O-GlcNAcylation is a dynamic protein posttranslational modification that adds the monosaccharide ß-N-acetylglucosamine (GlcNAc) to specific serine and threonine residues on nucleocytoplasmic proteins. The hippocampus is a part of brain that has been shown to play a crucial role in learning and memory. Hippocampal neurons have high expression of O-GlcNAc transferase and O-GlcNAcase, which catalyze the addition and removal of GlcNAc from proteins respectively. Moreover, synaptic plasticity which is the strengthening or weakening of synaptic function on short- and long-term time scales is believed to be a cellular correlate of learning and memory.
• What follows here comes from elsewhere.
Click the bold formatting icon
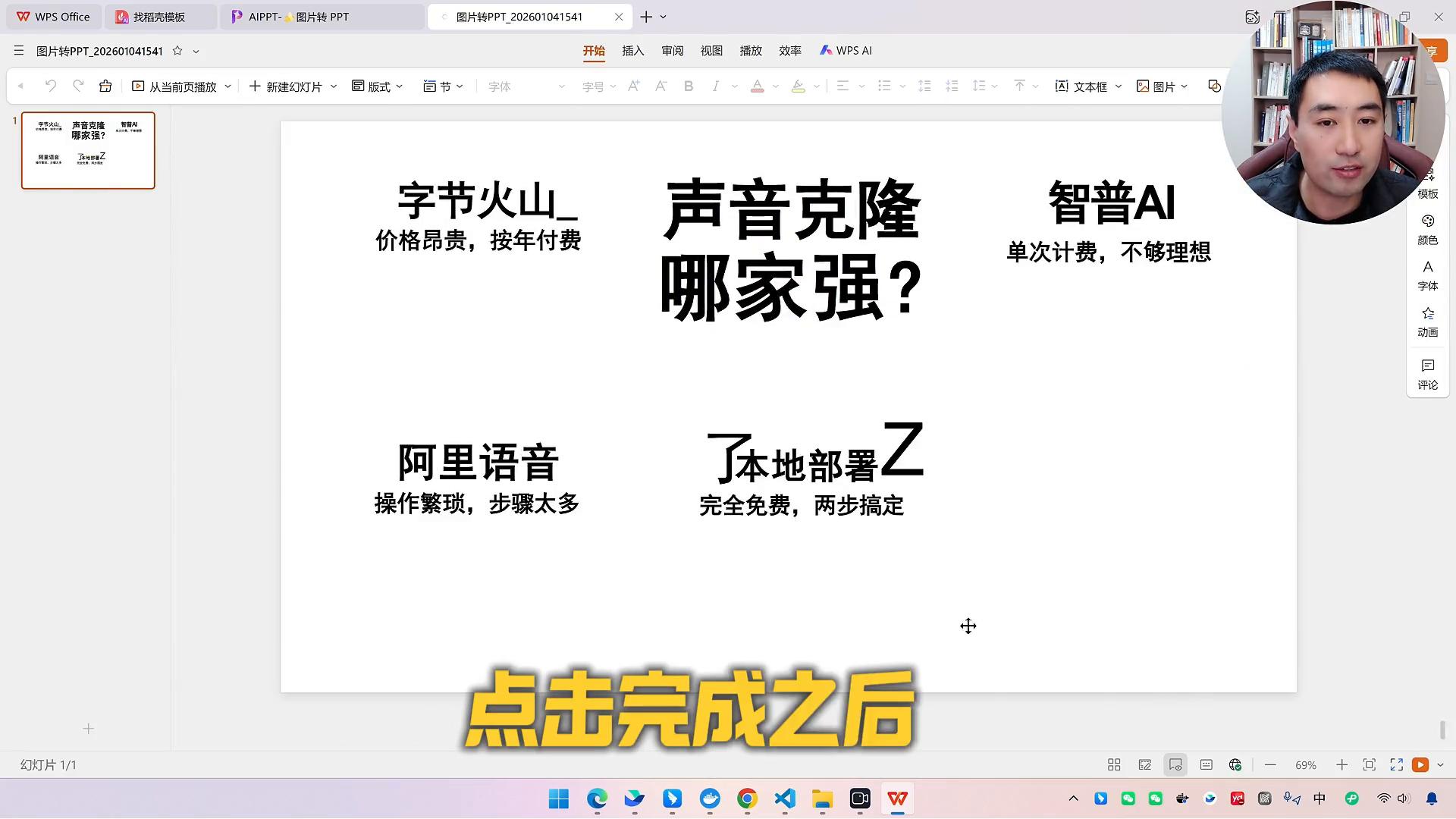The width and height of the screenshot is (1456, 819). [x=689, y=86]
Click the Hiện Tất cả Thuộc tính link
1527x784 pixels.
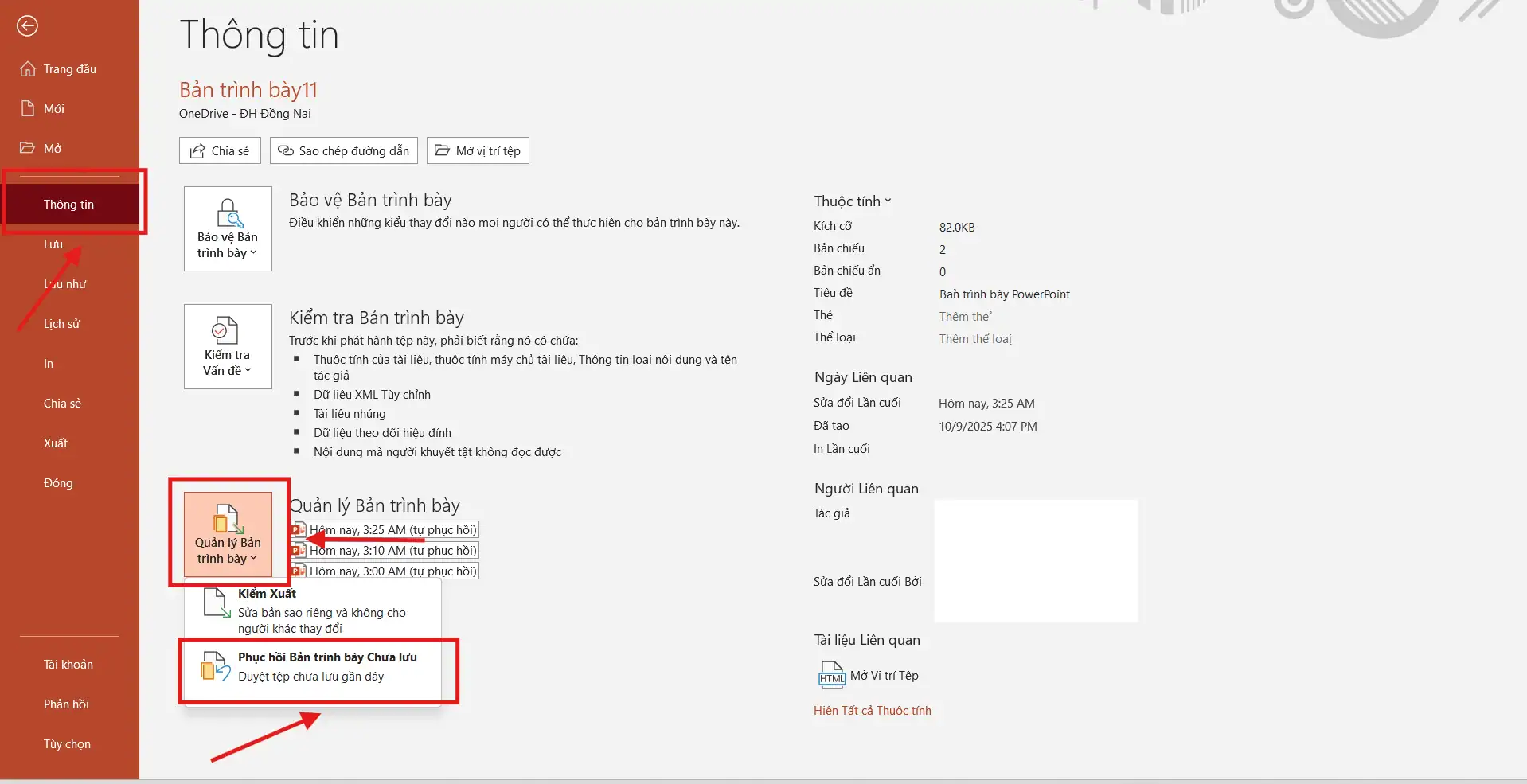click(x=872, y=711)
Several forms of synaptic plasticity have been characterized in the Schaffer collateral pathway, the connection of the CA3 neurons to the CA1 dendrite. Synaptic function is highly regulated by serine and threonine phosphorylation of the same residues potentially subjected to O-GlcNAcylation. The role of protein O-GlcNAcylation in synaptic transmission and the effect the post-translational modification may have on the expression of long-term potentiation and long-term depression is not known. Due to the expression of OGT and O-GlcNAcase in CA3 and CA1 neurons, the process of O-GlcNAcylation may have a role in the overall processes of learning and memory. Thus in this study, we tested whether increased protein O-GlcNAcylation can affect synaptic transmission, synaptic plasticity and hippocampal-dependent learning. In dendritic field recordings in CA3-CA1 hippocampal neurons, we find that increasing protein O-GlcNAcylation induced long term depression, a form of synaptic plasticity. In addition, we find that the depression is saturatable and reversible suggesting a physiological role for O-GlcNAcylation in synaptic function. Furthermore, we found that the GluA2, but not the GluA1, subunit of the α-amino-3-hydroxy-5-methyl-4-isoxazolepropionic acid (AMPA) receptor was O-GlcNAc modified. These results suggest that O-GlcNAcylation of GluA2 may contribute to the depression induced by increasing protein O-GlcNAcylation. We also found that increasing protein O-GlcNAcylation in vivo impairs novel object recognition but has no effect on mobility or anxiety. Together, these data support the notion that protein O-GlcNAcylation plays a role in hippocampal transmission, plasticity, and behavior.